Information provided:
····················
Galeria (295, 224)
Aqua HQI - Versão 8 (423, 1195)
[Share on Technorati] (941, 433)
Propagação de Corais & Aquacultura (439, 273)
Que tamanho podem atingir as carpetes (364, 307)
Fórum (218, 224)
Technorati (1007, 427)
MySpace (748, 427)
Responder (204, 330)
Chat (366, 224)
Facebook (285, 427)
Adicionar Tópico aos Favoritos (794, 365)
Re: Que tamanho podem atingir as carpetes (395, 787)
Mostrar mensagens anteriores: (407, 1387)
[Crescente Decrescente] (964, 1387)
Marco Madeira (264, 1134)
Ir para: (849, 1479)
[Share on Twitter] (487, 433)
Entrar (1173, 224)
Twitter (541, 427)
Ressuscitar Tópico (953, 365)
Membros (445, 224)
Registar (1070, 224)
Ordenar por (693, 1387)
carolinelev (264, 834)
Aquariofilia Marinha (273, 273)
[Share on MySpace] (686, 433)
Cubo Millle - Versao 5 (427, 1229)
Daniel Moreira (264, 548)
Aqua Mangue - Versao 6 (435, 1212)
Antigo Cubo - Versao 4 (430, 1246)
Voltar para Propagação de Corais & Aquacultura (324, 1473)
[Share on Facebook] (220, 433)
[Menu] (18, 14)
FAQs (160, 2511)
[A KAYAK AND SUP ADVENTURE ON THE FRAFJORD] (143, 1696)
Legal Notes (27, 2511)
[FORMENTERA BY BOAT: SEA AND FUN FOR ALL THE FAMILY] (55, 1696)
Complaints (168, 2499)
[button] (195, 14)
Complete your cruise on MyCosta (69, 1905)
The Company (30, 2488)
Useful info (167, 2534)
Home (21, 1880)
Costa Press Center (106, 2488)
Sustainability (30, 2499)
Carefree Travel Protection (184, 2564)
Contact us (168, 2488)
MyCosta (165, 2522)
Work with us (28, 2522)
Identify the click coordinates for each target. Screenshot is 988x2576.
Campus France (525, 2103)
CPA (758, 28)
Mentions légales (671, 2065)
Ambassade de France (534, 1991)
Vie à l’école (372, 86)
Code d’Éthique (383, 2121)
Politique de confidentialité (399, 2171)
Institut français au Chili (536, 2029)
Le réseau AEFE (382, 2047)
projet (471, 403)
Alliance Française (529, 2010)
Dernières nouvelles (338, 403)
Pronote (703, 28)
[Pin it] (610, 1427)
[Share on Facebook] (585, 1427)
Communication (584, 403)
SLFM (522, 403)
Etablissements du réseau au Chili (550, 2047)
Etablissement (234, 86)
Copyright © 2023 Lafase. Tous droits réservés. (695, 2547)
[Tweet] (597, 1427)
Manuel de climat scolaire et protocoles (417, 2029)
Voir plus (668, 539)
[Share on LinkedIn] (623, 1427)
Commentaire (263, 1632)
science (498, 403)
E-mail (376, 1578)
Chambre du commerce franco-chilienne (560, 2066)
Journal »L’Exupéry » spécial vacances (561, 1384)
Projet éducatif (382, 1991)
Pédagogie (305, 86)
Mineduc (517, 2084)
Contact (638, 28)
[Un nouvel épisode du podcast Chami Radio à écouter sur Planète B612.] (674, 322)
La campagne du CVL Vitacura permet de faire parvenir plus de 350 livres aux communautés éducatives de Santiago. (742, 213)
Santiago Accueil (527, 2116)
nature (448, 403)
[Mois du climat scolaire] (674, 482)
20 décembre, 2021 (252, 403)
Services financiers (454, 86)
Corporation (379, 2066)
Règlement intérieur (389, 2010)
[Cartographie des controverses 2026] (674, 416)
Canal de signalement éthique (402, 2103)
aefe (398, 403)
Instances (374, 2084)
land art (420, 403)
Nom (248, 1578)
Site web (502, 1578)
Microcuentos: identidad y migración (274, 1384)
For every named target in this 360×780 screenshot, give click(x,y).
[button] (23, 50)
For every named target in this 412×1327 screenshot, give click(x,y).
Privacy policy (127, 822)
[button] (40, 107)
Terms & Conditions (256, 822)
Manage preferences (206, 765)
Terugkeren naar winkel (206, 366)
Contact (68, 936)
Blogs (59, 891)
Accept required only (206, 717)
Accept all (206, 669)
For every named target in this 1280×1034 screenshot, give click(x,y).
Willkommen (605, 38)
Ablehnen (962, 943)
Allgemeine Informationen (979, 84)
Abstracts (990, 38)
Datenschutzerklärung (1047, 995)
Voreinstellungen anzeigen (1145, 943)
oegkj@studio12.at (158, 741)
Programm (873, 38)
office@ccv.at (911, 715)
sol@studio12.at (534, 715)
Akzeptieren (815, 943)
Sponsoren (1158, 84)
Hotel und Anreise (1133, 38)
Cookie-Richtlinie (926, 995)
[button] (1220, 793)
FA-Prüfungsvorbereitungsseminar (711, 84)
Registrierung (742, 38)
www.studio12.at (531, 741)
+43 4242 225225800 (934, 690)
····················
Copy the listing exactly.

Galeria (295, 224)
Aqua HQI - Versão 8 (423, 1195)
[Share on Technorati] (941, 433)
Propagação de Corais & Aquacultura (439, 273)
Que tamanho podem atingir as carpetes (364, 307)
Fórum (218, 224)
Technorati (1007, 427)
MySpace (748, 427)
Responder (204, 330)
Chat (366, 224)
Facebook (285, 427)
Adicionar Tópico aos Favoritos (794, 365)
Re: Que tamanho podem atingir as carpetes (395, 787)
Mostrar mensagens anteriores: (407, 1387)
[Crescente Decrescente] (964, 1387)
Marco Madeira (264, 1134)
Ir para: (849, 1479)
[Share on Twitter] (487, 433)
Entrar (1173, 224)
Twitter (541, 427)
Ressuscitar Tópico (953, 365)
Membros (445, 224)
Registar (1070, 224)
Ordenar por (693, 1387)
carolinelev (264, 834)
Aquariofilia Marinha (273, 273)
[Share on MySpace] (686, 433)
Cubo Millle - Versao 5 (427, 1229)
Daniel Moreira (264, 548)
Aqua Mangue - Versao 6 (435, 1212)
Antigo Cubo - Versao 4 (430, 1246)
Voltar para Propagação de Corais & Aquacultura (324, 1473)
[Share on Facebook] (220, 433)
[Menu] (18, 14)
FAQs (160, 2511)
[A KAYAK AND SUP ADVENTURE ON THE FRAFJORD] (143, 1696)
Legal Notes (27, 2511)
[FORMENTERA BY BOAT: SEA AND FUN FOR ALL THE FAMILY] (55, 1696)
Complaints (168, 2499)
[button] (195, 14)
Complete your cruise on MyCosta (69, 1905)
The Company (30, 2488)
Useful info (167, 2534)
Home (21, 1880)
Costa Press Center (106, 2488)
Sustainability (30, 2499)
Carefree Travel Protection (184, 2564)
Contact us (168, 2488)
MyCosta (165, 2522)
Work with us (28, 2522)
Identify the click coordinates for each target. Screenshot is 988x2576.
Campus France (525, 2103)
CPA (758, 28)
Mentions légales (671, 2065)
Ambassade de France (534, 1991)
Vie à l’école (372, 86)
Code d’Éthique (383, 2121)
Politique de confidentialité (399, 2171)
Institut français au Chili (536, 2029)
Le réseau AEFE (382, 2047)
projet (471, 403)
Alliance Française (529, 2010)
Dernières nouvelles (338, 403)
Pronote (703, 28)
[Pin it] (610, 1427)
[Share on Facebook] (585, 1427)
Communication (584, 403)
SLFM (522, 403)
Etablissements du réseau au Chili (550, 2047)
Etablissement (234, 86)
Copyright © 2023 Lafase. Tous droits réservés. (695, 2547)
[Tweet] (597, 1427)
Manuel de climat scolaire et protocoles (417, 2029)
Voir plus (668, 539)
[Share on LinkedIn] (623, 1427)
Commentaire (263, 1632)
science (498, 403)
E-mail (376, 1578)
Chambre du commerce franco-chilienne (560, 2066)
Journal »L’Exupéry » spécial vacances (561, 1384)
Projet éducatif (382, 1991)
Pédagogie (305, 86)
Mineduc (517, 2084)
Contact (638, 28)
[Un nouvel épisode du podcast Chami Radio à écouter sur Planète B612.] (674, 322)
La campagne du CVL Vitacura permet de faire parvenir plus de 350 livres aux communautés éducatives de Santiago. (742, 213)
Santiago Accueil (527, 2116)
nature (448, 403)
[Mois du climat scolaire] (674, 482)
20 décembre, 2021 (252, 403)
Services financiers (454, 86)
Corporation (379, 2066)
Règlement intérieur (389, 2010)
[Cartographie des controverses 2026] (674, 416)
Canal de signalement éthique (402, 2103)
aefe (398, 403)
Instances (374, 2084)
land art (420, 403)
Nom (248, 1578)
Site web (502, 1578)
Microcuentos: identidad y migración (274, 1384)
For every named target in this 360×780 screenshot, give click(x,y).
[button] (23, 50)
For every named target in this 412×1327 screenshot, give click(x,y).
Privacy policy (127, 822)
[button] (40, 107)
Terms & Conditions (256, 822)
Manage preferences (206, 765)
Terugkeren naar winkel (206, 366)
Contact (68, 936)
Blogs (59, 891)
Accept required only (206, 717)
Accept all (206, 669)
For every named target in this 1280×1034 screenshot, give click(x,y).
Willkommen (605, 38)
Ablehnen (962, 943)
Allgemeine Informationen (979, 84)
Abstracts (990, 38)
Datenschutzerklärung (1047, 995)
Voreinstellungen anzeigen (1145, 943)
oegkj@studio12.at (158, 741)
Programm (873, 38)
office@ccv.at (911, 715)
sol@studio12.at (534, 715)
Akzeptieren (815, 943)
Sponsoren (1158, 84)
Hotel und Anreise (1133, 38)
Cookie-Richtlinie (926, 995)
[button] (1220, 793)
FA-Prüfungsvorbereitungsseminar (711, 84)
Registrierung (742, 38)
www.studio12.at (531, 741)
+43 4242 225225800 (934, 690)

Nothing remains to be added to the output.